Similarly, the same set of techniques can be used to predict the outcome of NHL games. The task to predict NHL games is a binary classification problem. In other words, given a dataset, we attempt to learn how to consume new instances and determine what class they belong too. For example, given a new message, we conclude whether it is spam or not or given a hockey game what team will win or lose. Successfully determining an instance’s class requires labeled data. That is each message is known to be spam or not, and the winner of each hockey game is known. Then, based on the instances and features in our dataset, we try to distinguish between classes. Formally, this process is called building a classification model. Once we have the classifier model, we test it on new instances to predict the target (i.e. attempt to classify future hockey games of their outcome). Doing this, we can evaluate the model on how correctly and incorrectly it predicted games (more on this in Results).
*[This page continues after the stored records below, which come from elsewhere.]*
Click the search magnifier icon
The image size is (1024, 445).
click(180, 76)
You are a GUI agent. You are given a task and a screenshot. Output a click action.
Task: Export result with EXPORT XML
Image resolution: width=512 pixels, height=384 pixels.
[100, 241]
For this project, I chose a combination of 15 predictive hockey statistics for my feature set. Features included, for each respective team:

team id,
goals for,
goals against,
goal differential,
winning streak,
division standing,
conference standing,
league standing,
power play success rate,
power kill success rate,
shot percentage,
save percentage,
faceoff win percentage,
Fenwick close percentage and,
PDO

For those interested, Fenwick close percentage is arguably one of the best approximations for measuring puck possession. The modern-day NHL is much more of a puck possession game than it used to be a couple of decades ago. So, it stands to reason that the team that has the puck more often will direct more shots at the opponent’s net than the other way around. PDO calculates shooting percentage plus save percentage and is known to be an adequate measure of luck in a game. According to hockey articles, these statistics have a stronger correlation with winning hockey games compared to other statistics.

Data Processing

All data used was obtained through the NHL API and NHL.com. I pulled games beginning from 2005–06 until the beginning of the 2018–2019 season and excluded pre-season and playoff games. During pre-season games, players must build chemistry with new teammates and linemates, adopt new team strategy, and build stamina. On the other hand, playoffs pose an unrepresentative population of teams thus skewing the distribution of team statistics. Playoff games also pose higher stakes than regular season games (duh!).

Machine Learning

Typically, training data is partitioned into sets: a training set and a test set that is not used for training. Take, for example, a child learning to differentiate car models. If provided with the same pictures repeatedly, the child would yield unrealistically good results! The child can only classify car models in the images and would fail miserably with new models of cars. Instead, the pictures are split into two piles. One pile is given to the child to organize. While the child fits the collection of images, they are training a mental classifier on how to predict car models. Once the first pile is arranged, the child uses what they have learned to label the other “new” collection of images. Completing this task, we can test how well the child classified car models and providing new images will allow the child to build a better classifier.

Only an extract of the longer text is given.